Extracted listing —
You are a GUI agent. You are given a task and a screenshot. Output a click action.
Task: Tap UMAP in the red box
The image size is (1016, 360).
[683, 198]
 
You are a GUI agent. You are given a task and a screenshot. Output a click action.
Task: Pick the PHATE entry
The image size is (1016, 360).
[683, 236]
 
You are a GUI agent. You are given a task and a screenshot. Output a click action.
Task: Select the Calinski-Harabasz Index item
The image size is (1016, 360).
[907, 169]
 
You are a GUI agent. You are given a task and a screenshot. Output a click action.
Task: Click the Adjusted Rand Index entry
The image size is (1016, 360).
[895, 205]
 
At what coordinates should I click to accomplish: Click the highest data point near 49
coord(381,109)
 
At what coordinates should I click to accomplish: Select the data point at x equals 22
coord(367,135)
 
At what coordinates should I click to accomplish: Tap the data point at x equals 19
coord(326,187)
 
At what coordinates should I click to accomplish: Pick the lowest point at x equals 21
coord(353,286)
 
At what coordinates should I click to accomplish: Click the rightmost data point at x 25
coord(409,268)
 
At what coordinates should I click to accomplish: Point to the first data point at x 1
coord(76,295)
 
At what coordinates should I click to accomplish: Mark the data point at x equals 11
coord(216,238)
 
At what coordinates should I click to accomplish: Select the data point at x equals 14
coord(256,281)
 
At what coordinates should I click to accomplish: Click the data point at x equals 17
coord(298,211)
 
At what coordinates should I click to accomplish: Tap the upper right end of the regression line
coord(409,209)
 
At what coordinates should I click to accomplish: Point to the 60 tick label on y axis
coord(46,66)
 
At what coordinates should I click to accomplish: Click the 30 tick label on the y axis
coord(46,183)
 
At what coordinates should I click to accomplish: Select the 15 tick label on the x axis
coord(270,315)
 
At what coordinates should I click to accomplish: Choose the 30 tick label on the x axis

What the exercise asks —
Render the part of the listing that opens with the line containing "At what coordinates should I click to accomplish: Pick" and runs through the end of the listing as a numbered list, leaving out blank lines.

Solution —
1. At what coordinates should I click to accomplish: Pick the lowest point at x equals 21
2. coord(353,286)
3. At what coordinates should I click to accomplish: Click the rightmost data point at x 25
4. coord(409,268)
5. At what coordinates should I click to accomplish: Point to the first data point at x 1
6. coord(76,295)
7. At what coordinates should I click to accomplish: Mark the data point at x equals 11
8. coord(216,238)
9. At what coordinates should I click to accomplish: Select the data point at x equals 14
10. coord(256,281)
11. At what coordinates should I click to accomplish: Click the data point at x equals 17
12. coord(298,211)
13. At what coordinates should I click to accomplish: Tap the upper right end of the regression line
14. coord(409,209)
15. At what coordinates should I click to accomplish: Point to the 60 tick label on y axis
16. coord(46,66)
17. At what coordinates should I click to accomplish: Click the 30 tick label on the y axis
18. coord(46,183)
19. At what coordinates should I click to accomplish: Select the 15 tick label on the x axis
20. coord(270,315)
21. At what coordinates should I click to accomplish: Choose the 30 tick label on the x axis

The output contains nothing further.